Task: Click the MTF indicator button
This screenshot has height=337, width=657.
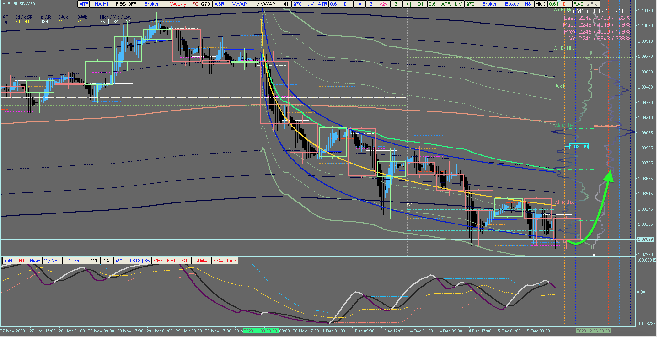Action: click(83, 4)
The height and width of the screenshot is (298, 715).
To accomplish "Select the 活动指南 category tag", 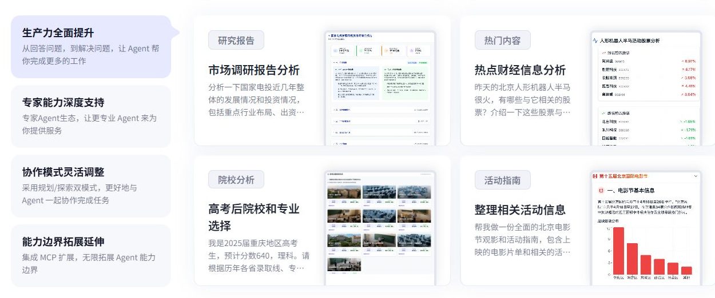I will 502,180.
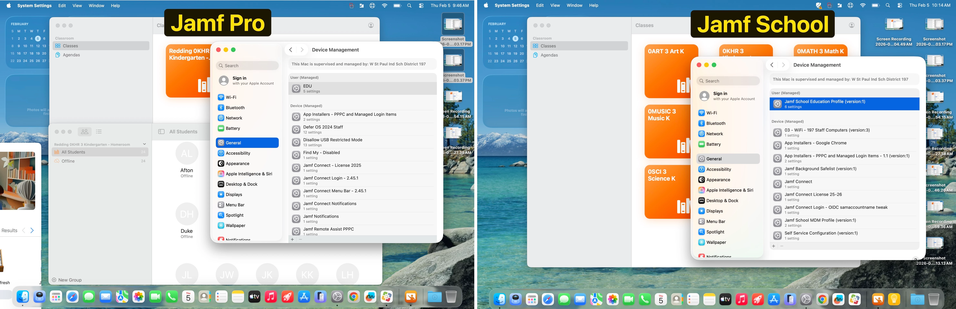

Your goal
Extract every line of the data above that contains the string "width". Case counts.

Worked solution
This screenshot has height=337, width=657.
The height and width of the screenshot is (298, 715).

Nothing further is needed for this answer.